Kamara eut un sourire glacial. « Nous en rediscuterons ultérieurement, mais peut-être pourrions-nous convenir qu’officiellement ce cuirassé n’a jamais été la propriété des Libres Taroans. Notre gouvernement n’a pas besoin de se créer de nouveaux problèmes en sus de ceux qu’il a déjà sur les bras. Mais, officieusement, les représentants de la Libre Taroa s’attendront à d’autres concessions.
— Nous en débattrons, répondit Malin. Officieusement.
— Pouvons-nous dépêcher à Midway, avec vous, quelques-uns de nos représentants pour discuter directement de ces questions avec la présidente Iceni ? s’enquit une voix.
— Ça me convient parfaitement, affirma Drakon en se demandant s’ils s’imaginaient que la présidente Iceni se montrerait plus coulante et leur concéderait le cuirassé, fût-ce sous la forme d’une coque inachevée. Le colonel Malin restera votre intermédiaire à cet égard. » S’engager personnellement dans de fumeuses négociations commerciales et se retrouver en train de couper des cheveux en quatre sur la place de telle ou telle virgule était bien la dernière corvée à laquelle aspirait Drakon.
« Général, intervint un des membres du Congrès provisoire avec un sourire obséquieux trahissant un cadre bien formaté, nos effectifs militaires sont limités et nous devons affronter de sérieux problèmes de sécurité. Vous maintenez déjà une partie de vos forces terrestres sur les chantiers spatiaux. Si d’autres pouvaient stationner de manière temporaire à la surface de la planète… »
Drakon le coupa d’une voix tranchante alors que nombre de sourcils se fronçaient déjà : « Non. Toutes mes forces rentreront à Midway à l’exception de celles qui assureront la sécurité des chantiers orbitaux. Nous en étions convenus. » Il s’était débrouillé pour colorer d’une sorte d’intonation vertueuse sa détermination de s’en tenir à ses promesses, alors qu’en réalité il ne tenait pas à laisser ses soldats de faction dans des secteurs récemment encore soumis aux TU. Il savait, sans avoir à le demander, que ces garnisons se trouveraient précisément dans des zones où les Libres Taroans préféreraient envoyer les soldats d’un autre système stellaire. Nous avons obtenu ce que nous voulions, et nous avons fait toute la sale besogne que nous étions disposés à faire ici.

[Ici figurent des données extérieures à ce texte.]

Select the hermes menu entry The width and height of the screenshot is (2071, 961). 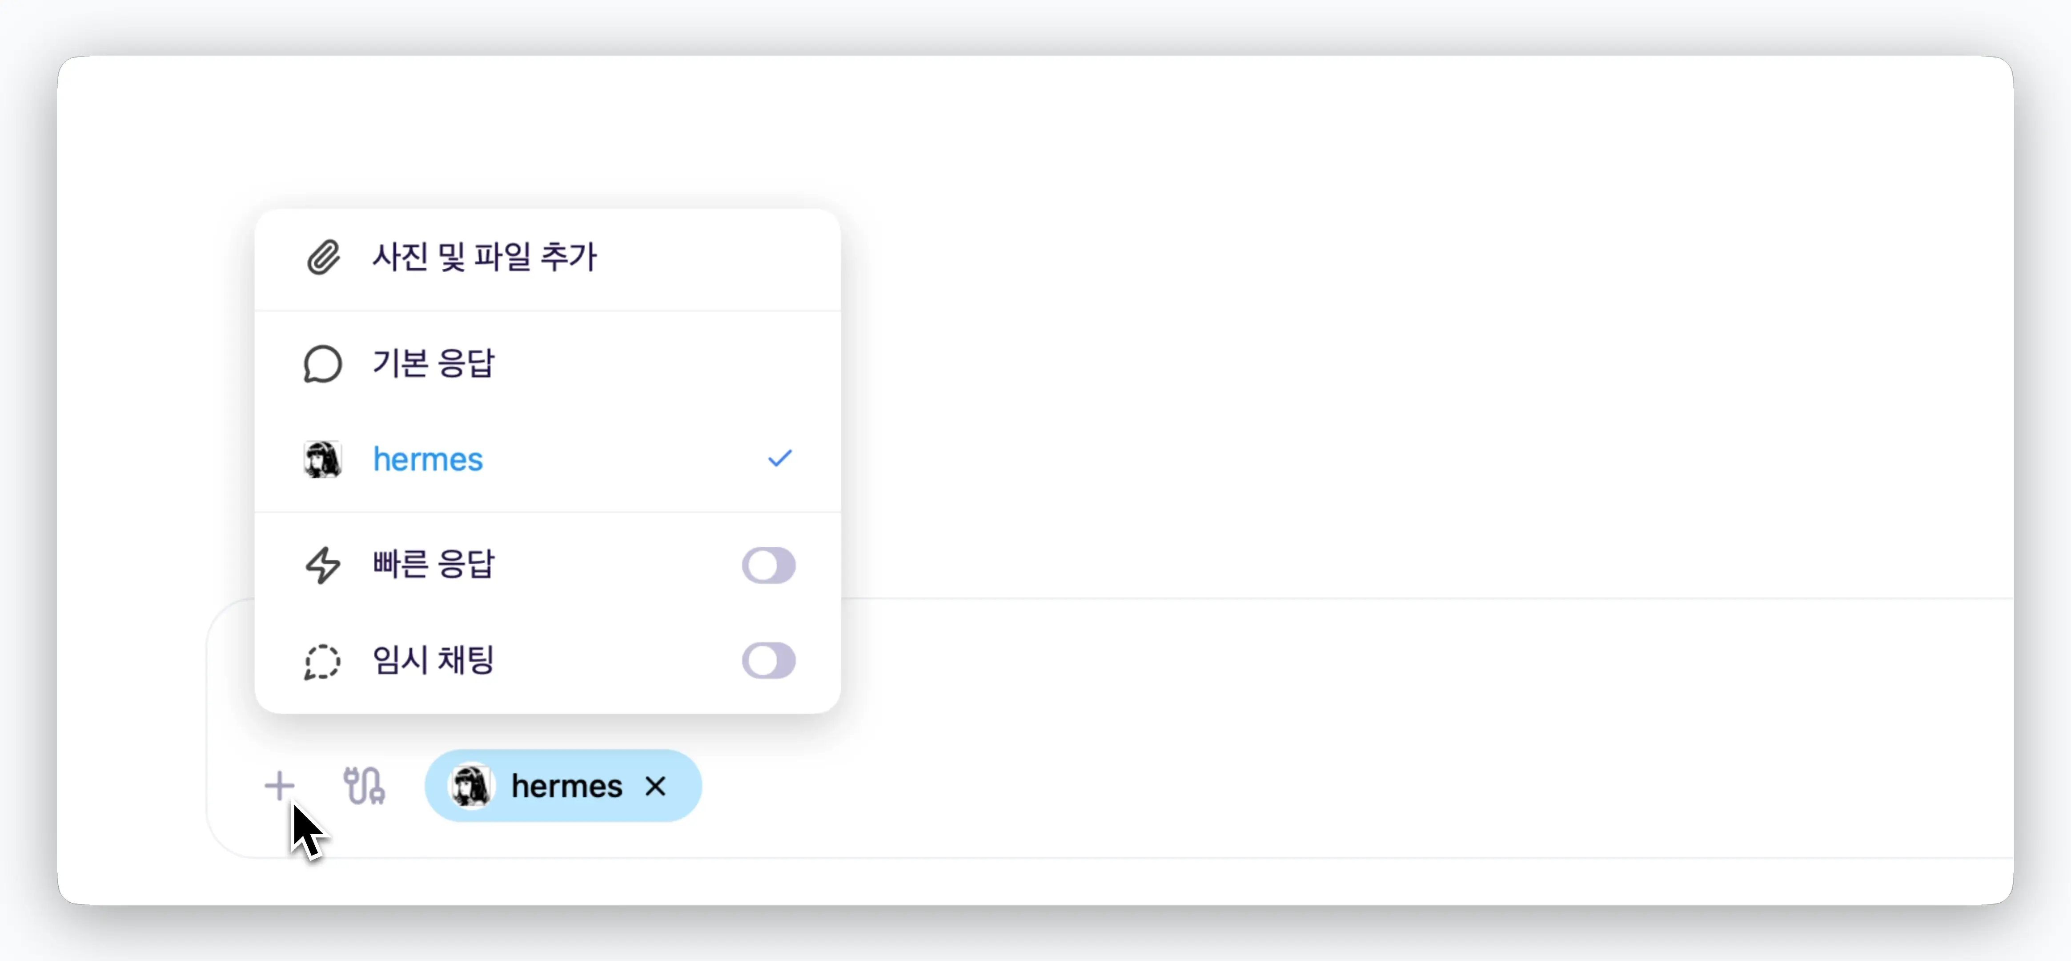pyautogui.click(x=547, y=459)
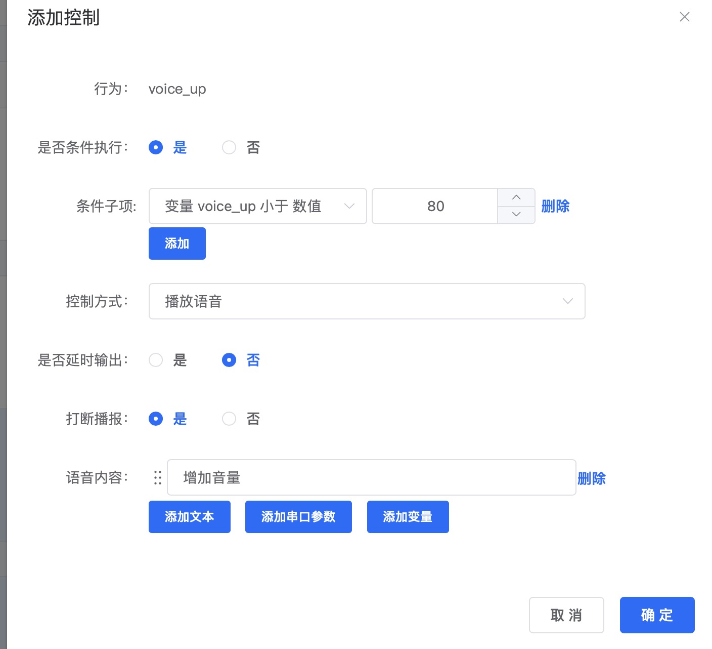Image resolution: width=712 pixels, height=649 pixels.
Task: Click 删除 next to the 语音内容 field
Action: [x=591, y=478]
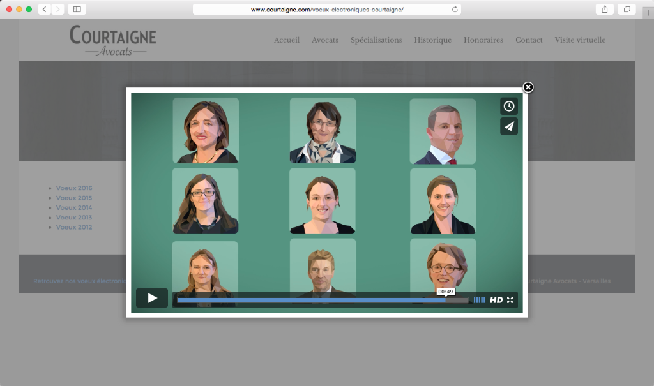The width and height of the screenshot is (654, 386).
Task: Close the video lightbox popup
Action: coord(528,87)
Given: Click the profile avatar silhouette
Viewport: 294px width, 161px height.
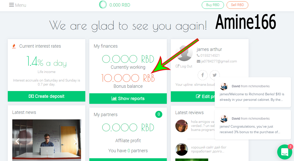Looking at the screenshot, I should pyautogui.click(x=184, y=53).

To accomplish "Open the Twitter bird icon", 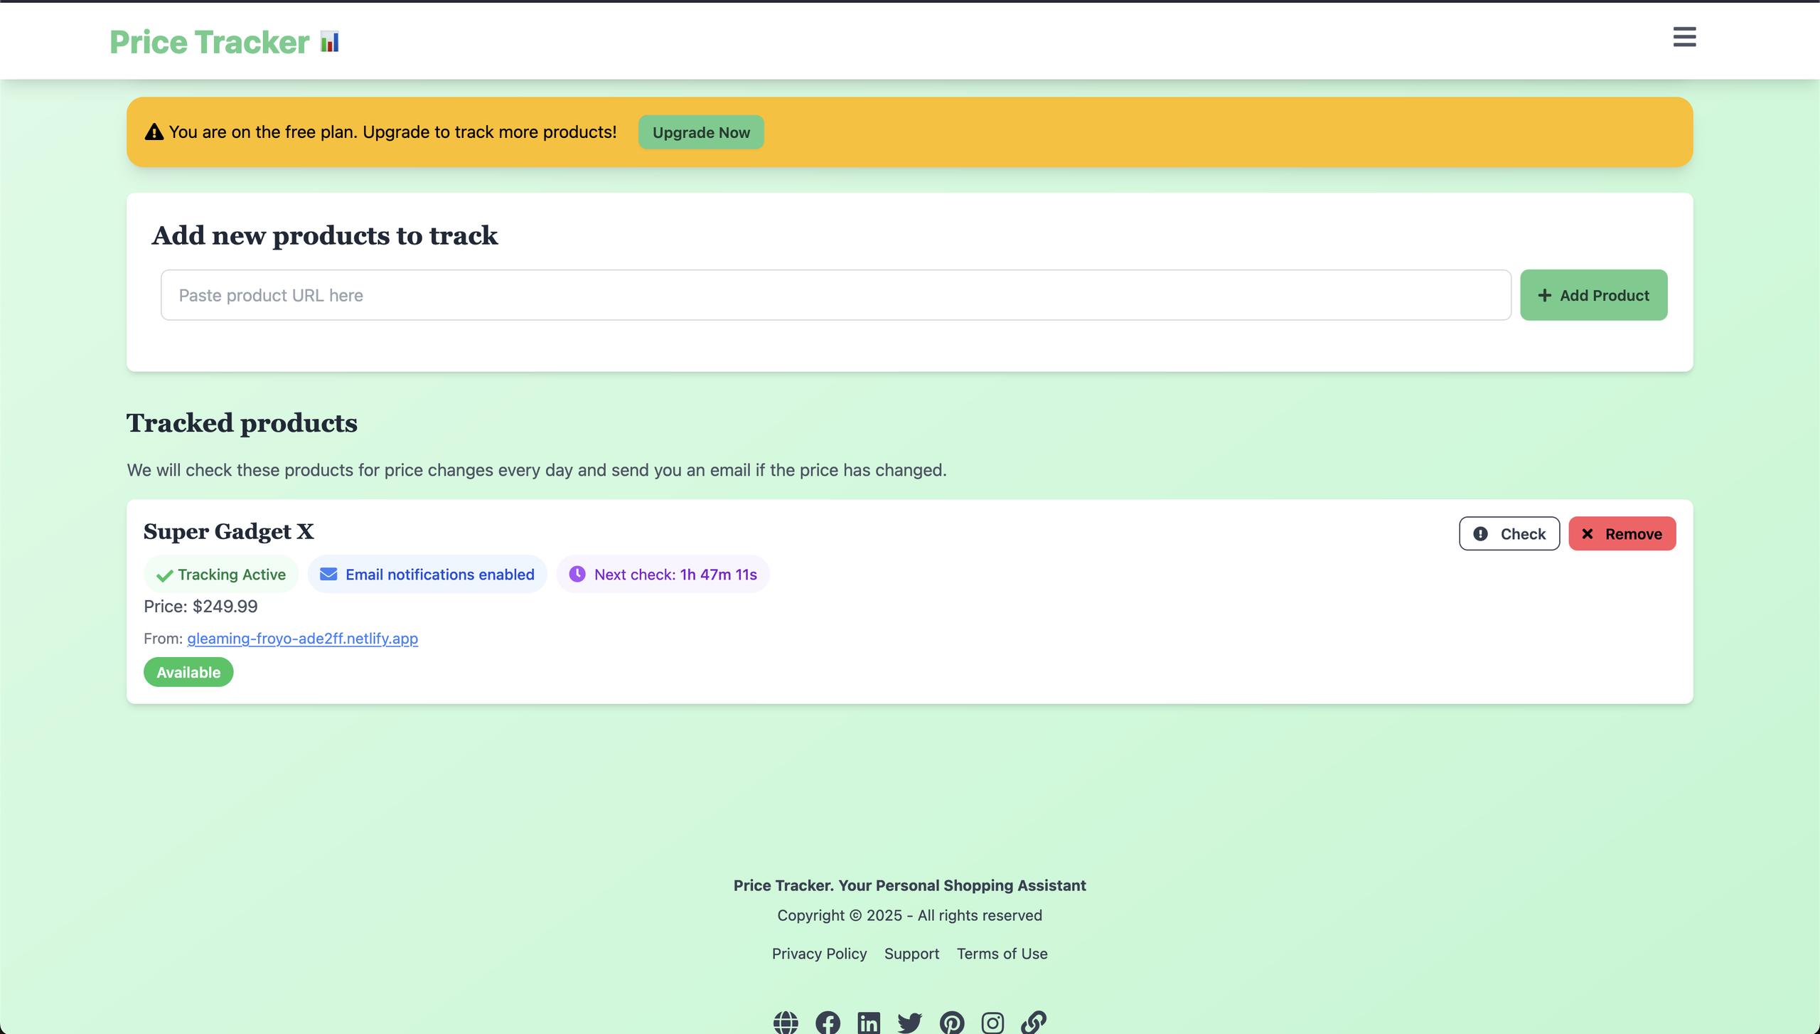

Il réussit à éviter de leur faire à nouveau le coup du CECH avant la fin de la discussion et les quitta avec soulagement.
Il s’accorda une pause en sortant pour vérifier que son équipement de sécurité interdisait toute tentative d’espionnage. « Excellente intervention, Bran. »
Malin haussa les épaules. « S’agissant de questions comme le commerce ou la défense commune, nos intérêts et ceux des Libres Taroans coïncident. Je tenais à ce qu’ils ne sabordent pas toute possibilité d’un accord par leurs maladroites tentatives de marchandage.
— Ouais. J’ai regretté à plusieurs reprises de n’être plus un CECH syndic. J’espère qu’ils réussiront à s’entendre avant que ce libre système stellaire ne parte en quenouille. » Drakon consulta de nouveau les relevés de son équipement de sécurité mais celui-ci était toujours opérationnel. Bien que les Libres Taroans eussent pieusement annoncé qu’ils n’autoriseraient plus jamais chez eux cet espionnage routinier typique de la société syndic, il les soupçonnait de tordre volontiers le cou à leurs vertueuses convictions lorsqu’ils le jugeaient nécessaire. « Où en est le recrutement d’informateurs et d’agents actifs ?
— Nous en aurons mis en place un bon nombre à notre départ, promit Malin. Développer le commerce présente encore un autre avantage pour nous. Plus nombreux seront les vaisseaux marchands qui circuleront entre Midway et Taroa, plus nos agents bénéficieront d’occasions de transmettre leurs informations sous ce couvert, et plus nous pourrons nous-mêmes leur faire secrètement parvenir des instructions.